Des forêts en libre évolution, au croisement d'enjeux scientifiques et sociaux (16/05/2022)
La Revue forestière française consacre un numéro double à une thématique originale, les forêts en libre évolution. Croisant des regards de forestiers, d'historiens, d'écologues, de statisticiens, de géographes, de sociologues, de juristes, etc., le dossier fait un état des lieux des connaissances actuelles et identifie de nombreux champs de recherche pour l'avenir.
Les forêts primaires et les vieilles forêts (qui ne font plus l'objet d'intervention depuis plus de 100 ans environ) représenteraient 3 % de la surface forestière européenne, et 90 % d’entre elles seraient localisées dans les pays scandinaves ou d'Europe centrale et orientale. Si ces forêts sont donc marginales en Europe, elles attirent l'attention depuis les années 1990. On cherche à mieux comprendre le fonctionnement de leurs écosystèmes et elles sont désormais explicitement mentionnées dans la stratégie européenne pour la biodiversité. En France également, l'identification et la préservation des forêts « à forte naturalité » deviennent des objectifs à part entière de la stratégie nationale en faveur de la biodiversité. Dans cet esprit, pour 2020-2030, au titre des aires protégées, est fixé un objectif de 70 000 ha de forêt bénéficiant d'un régime de protection forte (sans sylviculture ni exploitation), renforçant le besoin de recensement des forêts à fort niveau de naturalité. Celles-ci regroupent les forêts anciennes et matures (qualifiées de « vieilles forêts ») et les forêts férales récentes (en voie d'ensauvagement), principalement issues des reboisements spontanés d'anciens terrains agricoles (figure ci-dessous).
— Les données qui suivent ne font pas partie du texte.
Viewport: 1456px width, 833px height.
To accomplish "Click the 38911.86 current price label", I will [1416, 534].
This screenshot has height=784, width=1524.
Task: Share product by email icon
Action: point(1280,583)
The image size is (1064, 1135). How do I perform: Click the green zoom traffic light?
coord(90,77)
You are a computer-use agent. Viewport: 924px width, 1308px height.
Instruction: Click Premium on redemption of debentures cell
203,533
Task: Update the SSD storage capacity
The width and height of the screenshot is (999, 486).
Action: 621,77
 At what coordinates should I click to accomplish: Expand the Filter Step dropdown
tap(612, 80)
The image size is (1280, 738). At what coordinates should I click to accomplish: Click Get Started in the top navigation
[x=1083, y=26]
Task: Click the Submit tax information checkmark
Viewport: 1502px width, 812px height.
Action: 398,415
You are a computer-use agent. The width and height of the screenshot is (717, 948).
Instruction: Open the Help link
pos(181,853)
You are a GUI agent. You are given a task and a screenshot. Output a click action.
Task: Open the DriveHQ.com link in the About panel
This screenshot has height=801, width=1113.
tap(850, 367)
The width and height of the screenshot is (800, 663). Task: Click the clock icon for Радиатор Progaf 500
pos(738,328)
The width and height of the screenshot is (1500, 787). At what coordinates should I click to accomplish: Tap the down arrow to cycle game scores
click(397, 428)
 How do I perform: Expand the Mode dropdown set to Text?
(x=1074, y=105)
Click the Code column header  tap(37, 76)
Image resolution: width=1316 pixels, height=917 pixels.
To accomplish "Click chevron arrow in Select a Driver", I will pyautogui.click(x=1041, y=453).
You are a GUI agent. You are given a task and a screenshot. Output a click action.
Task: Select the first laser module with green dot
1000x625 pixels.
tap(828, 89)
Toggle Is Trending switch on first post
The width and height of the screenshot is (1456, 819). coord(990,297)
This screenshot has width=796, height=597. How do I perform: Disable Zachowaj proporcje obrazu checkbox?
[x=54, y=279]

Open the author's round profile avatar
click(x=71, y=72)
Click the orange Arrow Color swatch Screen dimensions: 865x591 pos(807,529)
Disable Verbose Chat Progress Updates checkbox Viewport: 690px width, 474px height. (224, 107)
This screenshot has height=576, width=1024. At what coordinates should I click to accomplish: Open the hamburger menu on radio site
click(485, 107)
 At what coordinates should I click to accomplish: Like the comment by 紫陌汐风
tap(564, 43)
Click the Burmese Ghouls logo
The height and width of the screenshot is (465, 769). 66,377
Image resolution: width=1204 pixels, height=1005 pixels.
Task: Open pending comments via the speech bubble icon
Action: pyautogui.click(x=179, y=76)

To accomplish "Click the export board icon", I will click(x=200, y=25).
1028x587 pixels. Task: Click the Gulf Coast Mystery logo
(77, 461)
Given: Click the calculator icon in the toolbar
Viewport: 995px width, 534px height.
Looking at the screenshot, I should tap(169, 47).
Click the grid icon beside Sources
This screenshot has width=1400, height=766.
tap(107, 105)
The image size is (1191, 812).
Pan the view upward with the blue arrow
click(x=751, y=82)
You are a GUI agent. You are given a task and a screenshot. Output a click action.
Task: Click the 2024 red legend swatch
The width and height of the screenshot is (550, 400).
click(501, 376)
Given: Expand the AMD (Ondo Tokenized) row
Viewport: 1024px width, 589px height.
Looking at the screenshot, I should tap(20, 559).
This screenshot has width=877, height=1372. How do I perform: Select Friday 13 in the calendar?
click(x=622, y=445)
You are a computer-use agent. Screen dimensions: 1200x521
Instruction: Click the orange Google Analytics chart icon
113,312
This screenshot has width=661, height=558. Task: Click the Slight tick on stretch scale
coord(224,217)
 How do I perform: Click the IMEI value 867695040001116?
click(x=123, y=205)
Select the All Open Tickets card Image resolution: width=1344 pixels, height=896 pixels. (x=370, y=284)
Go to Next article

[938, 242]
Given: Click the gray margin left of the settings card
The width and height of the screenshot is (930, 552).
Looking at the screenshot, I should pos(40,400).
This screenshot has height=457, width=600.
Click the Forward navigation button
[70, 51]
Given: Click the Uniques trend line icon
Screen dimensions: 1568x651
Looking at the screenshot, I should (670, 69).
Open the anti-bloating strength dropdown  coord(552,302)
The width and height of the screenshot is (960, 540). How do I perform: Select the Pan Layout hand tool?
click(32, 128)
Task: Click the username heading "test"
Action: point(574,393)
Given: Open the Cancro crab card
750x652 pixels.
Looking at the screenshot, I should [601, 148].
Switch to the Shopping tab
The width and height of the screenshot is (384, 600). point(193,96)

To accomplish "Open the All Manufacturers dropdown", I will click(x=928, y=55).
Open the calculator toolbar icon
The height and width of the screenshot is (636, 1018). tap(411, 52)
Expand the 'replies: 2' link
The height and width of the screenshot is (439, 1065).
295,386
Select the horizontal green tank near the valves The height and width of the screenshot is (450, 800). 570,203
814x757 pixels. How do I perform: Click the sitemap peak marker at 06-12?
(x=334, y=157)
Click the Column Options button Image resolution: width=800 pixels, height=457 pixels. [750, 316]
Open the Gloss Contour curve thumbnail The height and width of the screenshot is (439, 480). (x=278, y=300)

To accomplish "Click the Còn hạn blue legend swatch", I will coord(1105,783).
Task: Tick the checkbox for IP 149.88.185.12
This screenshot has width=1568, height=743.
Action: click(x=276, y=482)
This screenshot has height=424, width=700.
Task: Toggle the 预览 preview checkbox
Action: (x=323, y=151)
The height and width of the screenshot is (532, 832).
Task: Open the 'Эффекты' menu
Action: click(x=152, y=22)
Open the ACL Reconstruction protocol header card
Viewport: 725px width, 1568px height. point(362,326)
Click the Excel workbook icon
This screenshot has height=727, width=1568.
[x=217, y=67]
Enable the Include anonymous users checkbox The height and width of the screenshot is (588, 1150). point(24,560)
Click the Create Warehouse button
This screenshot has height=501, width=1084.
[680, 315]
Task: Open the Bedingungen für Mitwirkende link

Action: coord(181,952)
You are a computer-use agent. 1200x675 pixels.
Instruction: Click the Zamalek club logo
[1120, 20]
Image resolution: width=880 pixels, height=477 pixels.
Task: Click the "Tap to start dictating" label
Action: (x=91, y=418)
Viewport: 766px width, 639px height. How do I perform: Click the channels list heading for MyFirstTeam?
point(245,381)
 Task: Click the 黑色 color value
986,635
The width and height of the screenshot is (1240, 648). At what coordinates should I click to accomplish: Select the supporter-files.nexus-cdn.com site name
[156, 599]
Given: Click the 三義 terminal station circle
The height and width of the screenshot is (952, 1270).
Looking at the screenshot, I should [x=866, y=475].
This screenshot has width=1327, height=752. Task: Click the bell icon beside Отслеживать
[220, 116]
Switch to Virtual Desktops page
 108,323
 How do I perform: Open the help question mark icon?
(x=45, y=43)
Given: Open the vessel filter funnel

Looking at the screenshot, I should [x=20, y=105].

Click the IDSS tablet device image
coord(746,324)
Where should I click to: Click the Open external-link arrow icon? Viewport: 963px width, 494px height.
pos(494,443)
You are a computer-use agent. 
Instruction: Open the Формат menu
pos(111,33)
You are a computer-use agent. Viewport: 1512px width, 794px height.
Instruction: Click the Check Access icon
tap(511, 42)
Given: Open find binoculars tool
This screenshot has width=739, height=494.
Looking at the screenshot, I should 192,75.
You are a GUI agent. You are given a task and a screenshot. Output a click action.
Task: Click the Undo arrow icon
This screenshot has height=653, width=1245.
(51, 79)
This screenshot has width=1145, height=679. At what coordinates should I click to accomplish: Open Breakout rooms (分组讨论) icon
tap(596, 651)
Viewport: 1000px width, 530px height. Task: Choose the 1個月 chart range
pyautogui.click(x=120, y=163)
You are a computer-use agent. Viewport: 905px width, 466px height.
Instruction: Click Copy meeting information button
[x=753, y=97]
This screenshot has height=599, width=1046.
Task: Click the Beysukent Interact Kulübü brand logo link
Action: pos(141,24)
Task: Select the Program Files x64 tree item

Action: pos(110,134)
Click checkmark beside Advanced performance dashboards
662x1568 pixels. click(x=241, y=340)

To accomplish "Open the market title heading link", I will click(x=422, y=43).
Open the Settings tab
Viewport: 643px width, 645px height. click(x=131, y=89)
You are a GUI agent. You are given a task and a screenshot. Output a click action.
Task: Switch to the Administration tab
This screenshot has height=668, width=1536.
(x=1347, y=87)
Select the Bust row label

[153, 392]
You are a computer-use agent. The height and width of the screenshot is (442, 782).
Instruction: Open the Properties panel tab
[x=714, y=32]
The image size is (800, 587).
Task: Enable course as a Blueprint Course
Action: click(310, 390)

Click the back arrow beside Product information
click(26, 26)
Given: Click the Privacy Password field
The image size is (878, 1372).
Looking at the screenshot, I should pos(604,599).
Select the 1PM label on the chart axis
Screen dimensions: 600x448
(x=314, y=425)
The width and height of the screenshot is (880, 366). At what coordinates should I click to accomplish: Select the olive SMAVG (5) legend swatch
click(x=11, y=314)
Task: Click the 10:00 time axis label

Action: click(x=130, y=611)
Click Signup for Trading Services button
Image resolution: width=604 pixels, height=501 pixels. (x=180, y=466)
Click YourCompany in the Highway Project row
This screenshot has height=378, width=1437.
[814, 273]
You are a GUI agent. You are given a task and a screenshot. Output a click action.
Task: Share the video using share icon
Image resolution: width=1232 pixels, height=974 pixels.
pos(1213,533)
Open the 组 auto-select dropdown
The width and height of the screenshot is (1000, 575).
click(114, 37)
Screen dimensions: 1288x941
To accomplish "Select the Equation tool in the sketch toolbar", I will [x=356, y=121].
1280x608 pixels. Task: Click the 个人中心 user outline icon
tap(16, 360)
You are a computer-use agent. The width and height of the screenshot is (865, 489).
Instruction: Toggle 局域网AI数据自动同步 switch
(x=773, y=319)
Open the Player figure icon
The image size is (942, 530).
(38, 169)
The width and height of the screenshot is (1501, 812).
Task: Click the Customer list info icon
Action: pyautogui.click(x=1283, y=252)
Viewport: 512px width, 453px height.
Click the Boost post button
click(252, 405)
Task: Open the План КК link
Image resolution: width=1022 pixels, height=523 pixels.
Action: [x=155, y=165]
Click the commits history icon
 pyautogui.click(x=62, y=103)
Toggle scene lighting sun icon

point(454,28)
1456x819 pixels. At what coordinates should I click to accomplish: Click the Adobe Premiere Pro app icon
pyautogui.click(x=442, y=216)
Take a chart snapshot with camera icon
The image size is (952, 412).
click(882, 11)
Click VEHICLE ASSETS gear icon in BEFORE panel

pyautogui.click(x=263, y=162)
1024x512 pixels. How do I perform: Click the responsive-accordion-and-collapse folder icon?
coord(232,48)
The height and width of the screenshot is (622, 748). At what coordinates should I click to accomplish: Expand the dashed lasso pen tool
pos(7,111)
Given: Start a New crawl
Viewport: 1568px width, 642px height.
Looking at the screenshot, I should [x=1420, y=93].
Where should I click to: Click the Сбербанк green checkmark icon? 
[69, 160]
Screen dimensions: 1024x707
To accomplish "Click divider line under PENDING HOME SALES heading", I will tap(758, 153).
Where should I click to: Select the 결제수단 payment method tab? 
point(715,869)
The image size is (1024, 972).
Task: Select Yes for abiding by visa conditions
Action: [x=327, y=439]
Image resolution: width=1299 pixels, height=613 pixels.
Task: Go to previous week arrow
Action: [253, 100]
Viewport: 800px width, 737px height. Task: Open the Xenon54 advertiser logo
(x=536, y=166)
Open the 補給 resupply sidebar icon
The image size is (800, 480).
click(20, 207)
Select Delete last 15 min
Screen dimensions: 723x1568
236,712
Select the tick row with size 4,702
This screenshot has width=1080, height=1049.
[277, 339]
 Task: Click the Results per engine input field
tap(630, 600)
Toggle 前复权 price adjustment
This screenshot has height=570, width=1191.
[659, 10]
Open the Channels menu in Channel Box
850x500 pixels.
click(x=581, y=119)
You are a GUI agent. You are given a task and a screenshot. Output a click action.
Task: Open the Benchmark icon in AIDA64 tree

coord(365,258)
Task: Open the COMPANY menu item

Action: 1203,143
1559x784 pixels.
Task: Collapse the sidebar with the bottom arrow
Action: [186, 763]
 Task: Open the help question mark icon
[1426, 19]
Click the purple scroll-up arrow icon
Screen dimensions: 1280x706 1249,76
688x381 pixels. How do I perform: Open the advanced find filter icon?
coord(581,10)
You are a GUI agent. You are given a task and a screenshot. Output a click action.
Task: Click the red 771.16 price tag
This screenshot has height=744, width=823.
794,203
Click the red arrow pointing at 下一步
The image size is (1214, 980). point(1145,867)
Comparaison des trajectoires écosystémiques et des niveaux théoriques de complexité écologique de forêts spontanées et de forêts d’origines artificielles ou contraintes
Source : Revue forestière française
L'intérêt récent pour la libre évolution (« laisser faire la nature ») est porté par des enjeux scientifiques relatifs au stockage de carbone, à l'adaptation au changement climatique par sélection naturelle, à la résilience des écosystèmes, etc. L'évolution des représentations et des attentes de la société en faveur d'une nature « authentique » y contribue également. L'expression de cette envie croissante de nature pourrait se traduire par une surfréquentation préjudiciable des zones sous protection. Il s'agit donc d'accroître la naturalité de l'ensemble des forêts, en systématisant des pratiques déjà existantes comme, par exemple, le maintien des gros bois et des bois morts sur les parcelles. Des débats persistent toutefois sur le degré souhaitable de non-intervention humaine, notamment dans le contexte du changement climatique. Enfin, les forêts même ouvertes au public restent des propriétés privées, qu'elles relèvent de propriétaires privés ou de la propriété de l’État ou des collectivités territoriales. Les responsabilités et les devoirs des propriétaires vis-à-vis des promeneurs et de la lutte contre les incendies doivent donc être clarifiés pour faciliter ce mouvement vers plus de naturalité.